### Zipping

We've already used the `zip` function quite a bit.

It zips up two iterables and yields tuples containing elements from all iterables in "parallel". It is also lazy, and it will stop once the first iterable is exhausted.

Let's look at a simple example:

In [1]:
l1 = [1, 2, 3, 4, 5]
l2 = [1, 2, 3, 4]
l3 = [1, 2, 3]

In [2]:
list(zip(l1, l2, l3))

[(1, 1, 1), (2, 2, 2), (3, 3, 3)]

As you can see, the shortest iterable we provided to the `zip` function had a length of 3 (so it reached the end of iteration first), and our output therefore only had 3 tuples in it.

Of course, this works with iterators and generators too:

In [3]:
def integers(n):
    for i in range(n):
        yield i
        
def squares(n):
    for i in range(n):
        yield i**2
        
def cubes(n):
    for i in range(n):
        yield i**3

In [4]:
iter1 = integers(6)
iter2 = squares(5)
iter3 = cubes(4)

In [5]:
list(zip(iter1, iter2, iter3))

[(0, 0, 0), (1, 1, 1), (2, 4, 8), (3, 9, 27)]

Sometimes we want to zip up iterables but completely iterate all the iterables, and not stop at the shortest. Of course, the problem is what to do with iterables that have been fully iterated before the longest one has?

Simple, we just need to provide a default "filler" value.

And that's how the `zip_longest` function from `itertools` works:

In [6]:
from itertools import zip_longest

In [7]:
help(zip_longest)

Help on class zip_longest in module itertools:

class zip_longest(builtins.object)
 |  zip_longest(iter1 [,iter2 [...]], [fillvalue=None]) --> zip_longest object
 |  
 |  Return a zip_longest object whose .__next__() method returns a tuple where
 |  the i-th element comes from the i-th iterable argument.  The .__next__()
 |  method continues until the longest iterable in the argument sequence
 |  is exhausted and then it raises StopIteration.  When the shorter iterables
 |  are exhausted, the fillvalue is substituted in their place.  The fillvalue
 |  defaults to None or can be specified by a keyword argument.
 |  
 |  Methods defined here:
 |  
 |  __getattribute__(self, name, /)
 |      Return getattr(self, name).
 |  
 |  __iter__(self, /)
 |      Implement iter(self).
 |  
 |  __new__(*args, **kwargs) from builtins.type
 |      Create and return a new object.  See help(type) for accurate signature.
 |  
 |  __next__(self, /)
 |      Implement next(self).
 |  
 |  __reduce__(...)
 |

As you can see, we can only specify a single default value, this means that default will be used for any provided iterable once it has been fully iterated.

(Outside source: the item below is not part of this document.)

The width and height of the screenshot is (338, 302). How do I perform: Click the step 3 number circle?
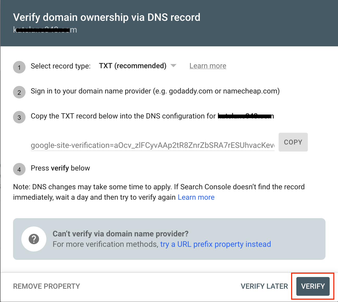(19, 117)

As expected, `zip_longest` yields its values - it is lazy.

Let's see an example:

In [8]:
l1 = [1, 2, 3, 4, 5]
l2 = [1, 2, 3, 4]
l3 = [1, 2, 3]

In [9]:
list(zip_longest(l1, l2, l3, fillvalue='N/A'))

[(1, 1, 1), (2, 2, 2), (3, 3, 3), (4, 4, 'N/A'), (5, 'N/A', 'N/A')]

Of course, since this zips over the longest iterable, beware of using an infinite iterable!

You don't have to worry about this with the normal `zip` function as long as at least one of the iterables is finite:

In [10]:
def squares():
    i = 0
    while True:
        yield i ** 2
        i += 1

def cubes():
    i = 0
    while True:
        yield i ** 3
        i += 1

Obviously `squares` produces an inifinite iterator. But we can still zip it with a finite iterable:

In [11]:
iter1 = squares()
iter2 = cubes()
list(zip(range(10), iter1, iter2))

[(0, 0, 0),
 (1, 1, 1),
 (2, 4, 8),
 (3, 9, 27),
 (4, 16, 64),
 (5, 25, 125),
 (6, 36, 216),
 (7, 49, 343),
 (8, 64, 512),
 (9, 81, 729)]

Don't try the same thing with `zip_longest`!